Sauerbrey

The Sauerbrey equation is a formula used in quartz crystal microbalance (QCM) measurements to relate the change in resonant frequency of a quartz crystal oscillator to the mass deposited on its surface. It provides a relatively simple and direct method for determining mass changes at the nanogram level.

The equation, named after German physicist Günter Sauerbrey who first derived it in 1959, is expressed as:

Δf = -2f₀² Δm / (A √(ρµ))

Where:

• Δf is the change in resonant frequency (Hz)
• f₀ is the fundamental resonant frequency of the crystal (Hz)
• Δm is the change in mass on the crystal surface (g)
• A is the piezoelectrically active area of the crystal (cm²)
• ρ is the density of quartz (2.648 g/cm³)
• µ is the shear modulus of quartz (2.947 x 10¹¹ g/(cm·s²))

The Sauerbrey equation is valid under certain assumptions:

• The mass change is uniformly distributed on the crystal surface.
• The mass change is rigid and does not significantly alter the mechanical properties of the crystal (i.e., it behaves as a thin, rigid film).
• The frequency change is small compared to the fundamental resonant frequency.
• The deposited material is not viscoelastic (i.e., it doesn't significantly damp the crystal's oscillation).
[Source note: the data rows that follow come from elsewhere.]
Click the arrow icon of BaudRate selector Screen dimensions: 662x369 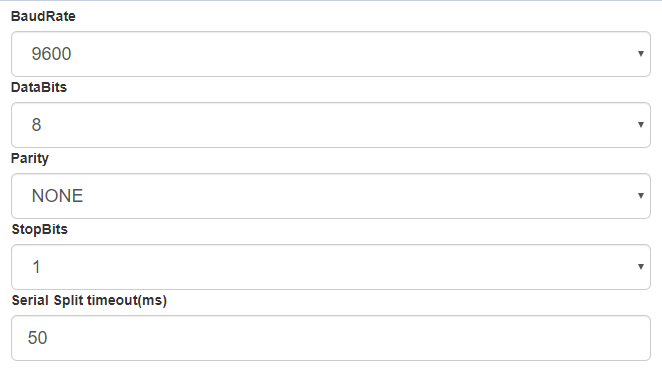point(640,54)
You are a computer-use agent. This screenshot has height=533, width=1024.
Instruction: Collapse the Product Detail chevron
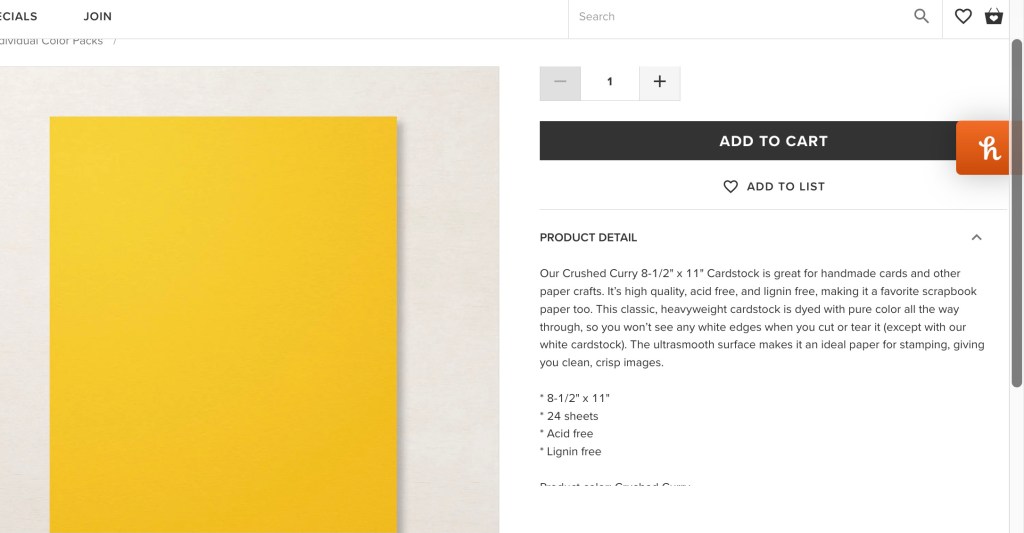tap(976, 238)
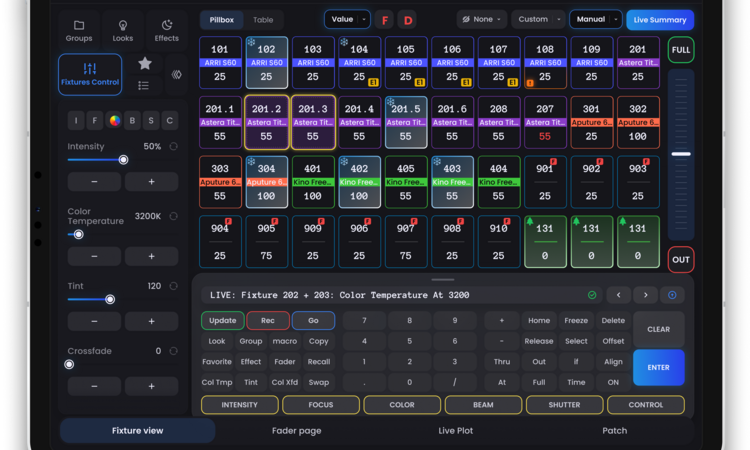Switch fixture layout to Table view
This screenshot has width=750, height=450.
pos(263,20)
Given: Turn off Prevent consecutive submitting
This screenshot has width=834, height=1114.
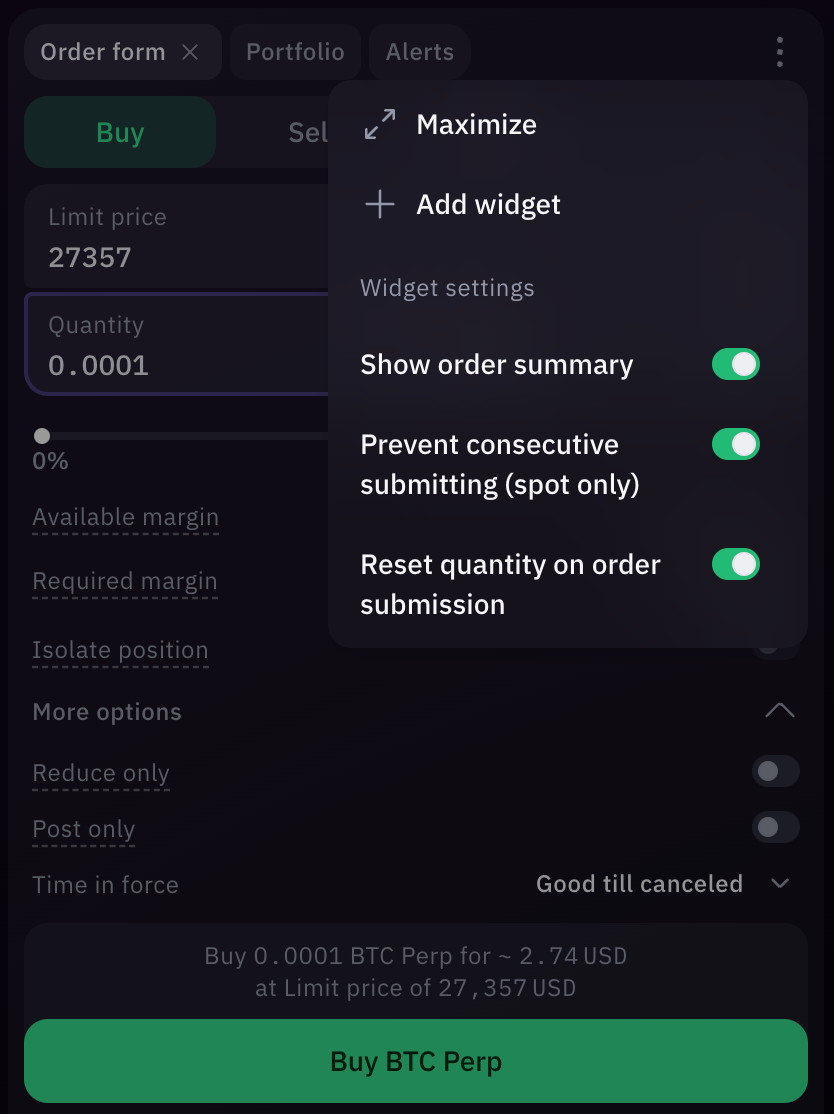Looking at the screenshot, I should coord(736,444).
When these assumptions are not met, the Sauerbrey equation can lead to inaccurate mass determinations. More complex models, such as those accounting for viscoelasticity or non-uniform mass distribution, may be required in such cases. The Sauerbrey equation is widely used in various fields, including surface science, materials science, chemistry, and biology, for monitoring thin film deposition, adsorption processes, and biomolecular interactions.